Stored records:

+ + +

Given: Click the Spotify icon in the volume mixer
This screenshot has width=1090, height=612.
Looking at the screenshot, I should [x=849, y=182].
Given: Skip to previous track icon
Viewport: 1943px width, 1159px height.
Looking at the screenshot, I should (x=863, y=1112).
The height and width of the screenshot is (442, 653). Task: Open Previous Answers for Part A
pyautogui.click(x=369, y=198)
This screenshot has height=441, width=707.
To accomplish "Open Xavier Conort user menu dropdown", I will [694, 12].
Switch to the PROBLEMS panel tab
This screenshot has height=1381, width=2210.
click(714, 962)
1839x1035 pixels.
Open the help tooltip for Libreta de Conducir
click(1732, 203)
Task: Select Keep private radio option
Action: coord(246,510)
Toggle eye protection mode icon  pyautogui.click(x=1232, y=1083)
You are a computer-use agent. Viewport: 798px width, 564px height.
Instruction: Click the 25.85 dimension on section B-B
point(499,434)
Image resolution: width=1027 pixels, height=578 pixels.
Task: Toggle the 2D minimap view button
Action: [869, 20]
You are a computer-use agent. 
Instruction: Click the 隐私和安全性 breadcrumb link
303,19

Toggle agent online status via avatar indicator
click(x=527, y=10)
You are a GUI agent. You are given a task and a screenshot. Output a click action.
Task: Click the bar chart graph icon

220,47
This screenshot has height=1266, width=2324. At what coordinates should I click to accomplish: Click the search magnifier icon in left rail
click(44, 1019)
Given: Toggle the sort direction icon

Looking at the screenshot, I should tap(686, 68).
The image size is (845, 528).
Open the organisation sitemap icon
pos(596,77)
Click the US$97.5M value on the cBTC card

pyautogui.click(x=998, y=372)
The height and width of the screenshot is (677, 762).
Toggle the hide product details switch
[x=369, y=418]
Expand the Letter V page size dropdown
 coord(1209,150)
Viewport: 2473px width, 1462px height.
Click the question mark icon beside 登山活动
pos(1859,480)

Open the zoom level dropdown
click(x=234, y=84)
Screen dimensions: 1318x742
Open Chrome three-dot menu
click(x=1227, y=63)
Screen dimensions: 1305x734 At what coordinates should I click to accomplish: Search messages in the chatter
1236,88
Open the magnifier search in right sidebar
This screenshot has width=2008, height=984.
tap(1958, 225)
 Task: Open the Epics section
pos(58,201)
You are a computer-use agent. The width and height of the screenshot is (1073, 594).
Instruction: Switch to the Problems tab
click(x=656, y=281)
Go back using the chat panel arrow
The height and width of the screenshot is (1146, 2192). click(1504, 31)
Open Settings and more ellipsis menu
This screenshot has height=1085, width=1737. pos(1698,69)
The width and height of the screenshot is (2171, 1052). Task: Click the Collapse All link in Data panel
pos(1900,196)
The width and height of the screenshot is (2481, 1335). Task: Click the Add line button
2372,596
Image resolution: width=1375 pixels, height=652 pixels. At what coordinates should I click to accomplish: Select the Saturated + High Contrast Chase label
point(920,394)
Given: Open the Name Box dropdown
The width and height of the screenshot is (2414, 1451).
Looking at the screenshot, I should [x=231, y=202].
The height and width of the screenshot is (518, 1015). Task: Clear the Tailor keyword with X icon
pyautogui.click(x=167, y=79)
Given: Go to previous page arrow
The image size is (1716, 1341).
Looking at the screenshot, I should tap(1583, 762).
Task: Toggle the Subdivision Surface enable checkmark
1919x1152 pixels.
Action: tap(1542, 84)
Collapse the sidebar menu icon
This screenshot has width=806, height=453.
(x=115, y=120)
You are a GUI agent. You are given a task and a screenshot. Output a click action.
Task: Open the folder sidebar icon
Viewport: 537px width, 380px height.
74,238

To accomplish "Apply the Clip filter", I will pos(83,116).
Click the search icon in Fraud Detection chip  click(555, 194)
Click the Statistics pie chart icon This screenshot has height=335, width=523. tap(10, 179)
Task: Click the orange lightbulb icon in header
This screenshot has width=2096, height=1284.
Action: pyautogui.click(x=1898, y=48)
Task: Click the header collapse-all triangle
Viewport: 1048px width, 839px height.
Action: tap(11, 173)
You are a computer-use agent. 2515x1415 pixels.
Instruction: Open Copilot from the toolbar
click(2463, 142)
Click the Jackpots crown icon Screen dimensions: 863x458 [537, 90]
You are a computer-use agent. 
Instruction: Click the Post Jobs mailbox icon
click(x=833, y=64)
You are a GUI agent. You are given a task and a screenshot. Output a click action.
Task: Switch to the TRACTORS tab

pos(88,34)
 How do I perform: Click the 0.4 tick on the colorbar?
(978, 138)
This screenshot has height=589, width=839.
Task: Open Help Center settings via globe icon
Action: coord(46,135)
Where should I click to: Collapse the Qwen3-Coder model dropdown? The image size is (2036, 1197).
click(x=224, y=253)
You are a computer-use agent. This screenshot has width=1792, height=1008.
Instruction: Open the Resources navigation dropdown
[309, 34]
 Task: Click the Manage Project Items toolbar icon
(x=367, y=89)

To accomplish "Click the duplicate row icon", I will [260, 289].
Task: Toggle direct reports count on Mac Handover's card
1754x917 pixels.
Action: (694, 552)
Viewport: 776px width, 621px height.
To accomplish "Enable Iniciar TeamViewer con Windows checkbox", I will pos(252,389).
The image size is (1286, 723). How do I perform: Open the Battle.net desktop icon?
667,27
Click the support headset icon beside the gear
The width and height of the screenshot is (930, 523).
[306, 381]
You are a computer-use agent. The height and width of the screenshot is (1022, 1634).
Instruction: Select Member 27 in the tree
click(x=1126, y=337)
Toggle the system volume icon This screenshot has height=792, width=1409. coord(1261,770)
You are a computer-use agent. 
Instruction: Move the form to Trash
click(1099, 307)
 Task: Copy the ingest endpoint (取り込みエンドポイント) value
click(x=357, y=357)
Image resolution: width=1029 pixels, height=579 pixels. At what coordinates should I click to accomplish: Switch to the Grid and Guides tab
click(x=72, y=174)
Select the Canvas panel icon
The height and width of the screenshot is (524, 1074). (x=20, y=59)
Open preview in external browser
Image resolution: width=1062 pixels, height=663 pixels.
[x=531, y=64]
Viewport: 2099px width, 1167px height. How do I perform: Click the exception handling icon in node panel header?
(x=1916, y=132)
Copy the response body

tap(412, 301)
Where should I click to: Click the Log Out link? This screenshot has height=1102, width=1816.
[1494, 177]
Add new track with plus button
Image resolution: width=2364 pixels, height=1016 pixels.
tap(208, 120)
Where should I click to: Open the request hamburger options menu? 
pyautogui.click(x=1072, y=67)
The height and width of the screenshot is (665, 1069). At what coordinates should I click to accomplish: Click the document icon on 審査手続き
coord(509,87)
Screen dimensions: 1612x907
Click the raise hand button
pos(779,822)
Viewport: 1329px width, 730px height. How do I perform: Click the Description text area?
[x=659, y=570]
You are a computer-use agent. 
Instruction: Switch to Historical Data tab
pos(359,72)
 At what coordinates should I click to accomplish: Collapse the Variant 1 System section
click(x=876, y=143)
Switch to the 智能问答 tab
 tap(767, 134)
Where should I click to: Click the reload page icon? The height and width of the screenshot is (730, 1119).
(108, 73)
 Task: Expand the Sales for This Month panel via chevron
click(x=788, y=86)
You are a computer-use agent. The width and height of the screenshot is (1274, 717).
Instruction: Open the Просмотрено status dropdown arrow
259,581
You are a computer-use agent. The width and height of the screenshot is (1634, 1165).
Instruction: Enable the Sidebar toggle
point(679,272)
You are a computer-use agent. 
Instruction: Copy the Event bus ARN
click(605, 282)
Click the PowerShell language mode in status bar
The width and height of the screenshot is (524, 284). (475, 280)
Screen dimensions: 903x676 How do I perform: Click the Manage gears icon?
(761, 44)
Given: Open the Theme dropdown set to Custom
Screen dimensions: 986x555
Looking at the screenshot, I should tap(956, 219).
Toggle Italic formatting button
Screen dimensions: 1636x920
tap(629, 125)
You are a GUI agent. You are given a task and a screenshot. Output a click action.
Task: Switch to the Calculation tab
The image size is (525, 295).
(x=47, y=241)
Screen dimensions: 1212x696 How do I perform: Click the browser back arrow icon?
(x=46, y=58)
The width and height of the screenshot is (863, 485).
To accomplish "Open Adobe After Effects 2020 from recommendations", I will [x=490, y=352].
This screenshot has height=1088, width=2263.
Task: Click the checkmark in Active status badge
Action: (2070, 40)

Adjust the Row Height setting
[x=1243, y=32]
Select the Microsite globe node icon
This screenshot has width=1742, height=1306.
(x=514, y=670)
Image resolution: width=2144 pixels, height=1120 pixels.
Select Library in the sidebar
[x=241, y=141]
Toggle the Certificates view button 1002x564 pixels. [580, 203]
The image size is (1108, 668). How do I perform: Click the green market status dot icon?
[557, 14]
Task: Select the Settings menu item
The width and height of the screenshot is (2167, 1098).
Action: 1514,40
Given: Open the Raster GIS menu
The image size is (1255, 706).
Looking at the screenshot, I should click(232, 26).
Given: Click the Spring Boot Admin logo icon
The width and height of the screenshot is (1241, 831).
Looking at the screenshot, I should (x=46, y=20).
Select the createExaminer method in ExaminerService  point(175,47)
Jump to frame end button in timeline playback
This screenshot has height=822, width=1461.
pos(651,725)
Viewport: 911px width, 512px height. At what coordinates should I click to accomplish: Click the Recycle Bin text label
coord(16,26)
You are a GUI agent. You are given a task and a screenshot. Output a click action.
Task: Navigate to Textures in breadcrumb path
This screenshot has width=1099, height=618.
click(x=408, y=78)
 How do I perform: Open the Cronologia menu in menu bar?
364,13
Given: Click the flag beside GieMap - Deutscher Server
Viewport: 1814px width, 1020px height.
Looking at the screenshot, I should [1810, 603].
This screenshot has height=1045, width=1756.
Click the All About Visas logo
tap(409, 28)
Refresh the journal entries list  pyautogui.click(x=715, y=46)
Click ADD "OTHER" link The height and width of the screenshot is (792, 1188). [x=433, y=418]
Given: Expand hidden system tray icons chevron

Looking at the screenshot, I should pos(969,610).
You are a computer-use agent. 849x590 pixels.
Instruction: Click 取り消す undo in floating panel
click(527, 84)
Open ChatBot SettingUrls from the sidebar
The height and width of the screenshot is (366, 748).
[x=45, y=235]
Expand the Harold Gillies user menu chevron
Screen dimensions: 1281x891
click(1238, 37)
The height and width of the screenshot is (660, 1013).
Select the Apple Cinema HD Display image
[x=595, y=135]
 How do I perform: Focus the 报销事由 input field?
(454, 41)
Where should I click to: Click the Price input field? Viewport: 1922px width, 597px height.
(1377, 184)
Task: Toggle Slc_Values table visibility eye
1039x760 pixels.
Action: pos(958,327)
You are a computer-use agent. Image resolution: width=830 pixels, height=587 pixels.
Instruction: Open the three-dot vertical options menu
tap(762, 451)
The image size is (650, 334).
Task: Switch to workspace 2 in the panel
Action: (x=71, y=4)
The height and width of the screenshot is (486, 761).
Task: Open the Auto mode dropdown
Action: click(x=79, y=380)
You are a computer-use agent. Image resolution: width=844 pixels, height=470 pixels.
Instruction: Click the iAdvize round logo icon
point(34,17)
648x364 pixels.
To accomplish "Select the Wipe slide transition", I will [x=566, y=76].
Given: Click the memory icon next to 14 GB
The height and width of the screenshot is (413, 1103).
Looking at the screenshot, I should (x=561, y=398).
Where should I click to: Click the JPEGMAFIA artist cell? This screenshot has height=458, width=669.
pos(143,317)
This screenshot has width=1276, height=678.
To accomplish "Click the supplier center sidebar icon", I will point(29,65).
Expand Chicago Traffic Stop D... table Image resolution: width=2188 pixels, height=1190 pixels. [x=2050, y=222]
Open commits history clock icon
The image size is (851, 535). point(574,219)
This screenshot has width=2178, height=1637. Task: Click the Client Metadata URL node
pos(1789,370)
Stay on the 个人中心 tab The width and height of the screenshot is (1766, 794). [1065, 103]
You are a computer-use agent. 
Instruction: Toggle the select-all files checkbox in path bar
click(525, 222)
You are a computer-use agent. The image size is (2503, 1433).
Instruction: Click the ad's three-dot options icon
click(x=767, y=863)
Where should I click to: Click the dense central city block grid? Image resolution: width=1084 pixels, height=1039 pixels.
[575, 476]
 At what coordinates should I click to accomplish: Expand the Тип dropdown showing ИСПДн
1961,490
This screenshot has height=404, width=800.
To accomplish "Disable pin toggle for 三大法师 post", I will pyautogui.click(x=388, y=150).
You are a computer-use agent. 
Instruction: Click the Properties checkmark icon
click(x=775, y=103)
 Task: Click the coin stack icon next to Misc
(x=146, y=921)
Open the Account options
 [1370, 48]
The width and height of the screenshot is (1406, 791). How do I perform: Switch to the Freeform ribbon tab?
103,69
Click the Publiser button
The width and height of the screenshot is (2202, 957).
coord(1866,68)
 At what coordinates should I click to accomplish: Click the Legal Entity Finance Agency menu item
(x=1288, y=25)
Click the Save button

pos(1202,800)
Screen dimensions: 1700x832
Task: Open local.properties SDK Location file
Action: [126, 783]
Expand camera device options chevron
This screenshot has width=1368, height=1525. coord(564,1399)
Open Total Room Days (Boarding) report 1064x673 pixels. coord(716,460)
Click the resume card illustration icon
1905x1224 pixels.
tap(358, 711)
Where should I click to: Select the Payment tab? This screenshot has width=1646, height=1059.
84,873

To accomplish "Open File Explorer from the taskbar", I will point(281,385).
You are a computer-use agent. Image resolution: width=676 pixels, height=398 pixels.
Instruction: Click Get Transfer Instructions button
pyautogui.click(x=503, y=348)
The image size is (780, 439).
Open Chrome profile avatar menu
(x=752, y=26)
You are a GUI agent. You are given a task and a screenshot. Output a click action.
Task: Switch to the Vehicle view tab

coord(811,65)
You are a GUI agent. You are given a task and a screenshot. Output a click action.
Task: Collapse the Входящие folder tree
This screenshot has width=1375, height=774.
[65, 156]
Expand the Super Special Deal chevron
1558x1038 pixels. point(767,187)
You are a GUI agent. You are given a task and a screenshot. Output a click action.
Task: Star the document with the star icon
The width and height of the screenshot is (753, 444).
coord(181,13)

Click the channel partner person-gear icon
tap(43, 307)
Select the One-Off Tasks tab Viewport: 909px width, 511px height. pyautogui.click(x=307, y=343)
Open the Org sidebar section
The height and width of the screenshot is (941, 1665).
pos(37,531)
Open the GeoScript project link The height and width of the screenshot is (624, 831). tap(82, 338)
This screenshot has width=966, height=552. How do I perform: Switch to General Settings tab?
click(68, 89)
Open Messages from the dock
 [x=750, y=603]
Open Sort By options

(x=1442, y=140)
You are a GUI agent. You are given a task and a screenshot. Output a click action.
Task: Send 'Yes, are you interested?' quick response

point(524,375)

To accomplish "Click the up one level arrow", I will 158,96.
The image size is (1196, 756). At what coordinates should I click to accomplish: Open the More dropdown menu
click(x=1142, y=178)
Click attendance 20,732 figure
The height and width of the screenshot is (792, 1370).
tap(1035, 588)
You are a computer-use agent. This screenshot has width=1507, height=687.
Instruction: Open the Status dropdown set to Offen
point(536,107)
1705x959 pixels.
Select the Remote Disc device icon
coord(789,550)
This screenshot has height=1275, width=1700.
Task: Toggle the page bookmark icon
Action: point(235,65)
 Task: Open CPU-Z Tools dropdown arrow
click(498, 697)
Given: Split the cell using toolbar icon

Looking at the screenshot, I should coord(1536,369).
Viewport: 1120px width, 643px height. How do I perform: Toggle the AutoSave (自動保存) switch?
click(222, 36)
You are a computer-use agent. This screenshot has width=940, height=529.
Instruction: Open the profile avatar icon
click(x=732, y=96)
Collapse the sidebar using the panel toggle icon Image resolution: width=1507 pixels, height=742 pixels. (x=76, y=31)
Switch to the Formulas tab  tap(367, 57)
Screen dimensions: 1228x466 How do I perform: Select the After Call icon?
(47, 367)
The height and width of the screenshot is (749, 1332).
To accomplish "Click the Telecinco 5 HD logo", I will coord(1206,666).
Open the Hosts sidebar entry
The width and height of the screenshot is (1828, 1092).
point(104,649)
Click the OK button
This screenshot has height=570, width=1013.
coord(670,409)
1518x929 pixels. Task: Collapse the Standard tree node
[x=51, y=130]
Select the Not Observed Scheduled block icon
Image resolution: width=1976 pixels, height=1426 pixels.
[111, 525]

+ + +

» ASSIGNED TASK:
Copy all lines from the data above that contain the word "table".

» ANSWER BOX:
Task: Toggle Slc_Values table visibility eye
Expand Chicago Traffic Stop D... table Image resolution: width=2188 pixels, height=1190 pixels. [x=2050, y=222]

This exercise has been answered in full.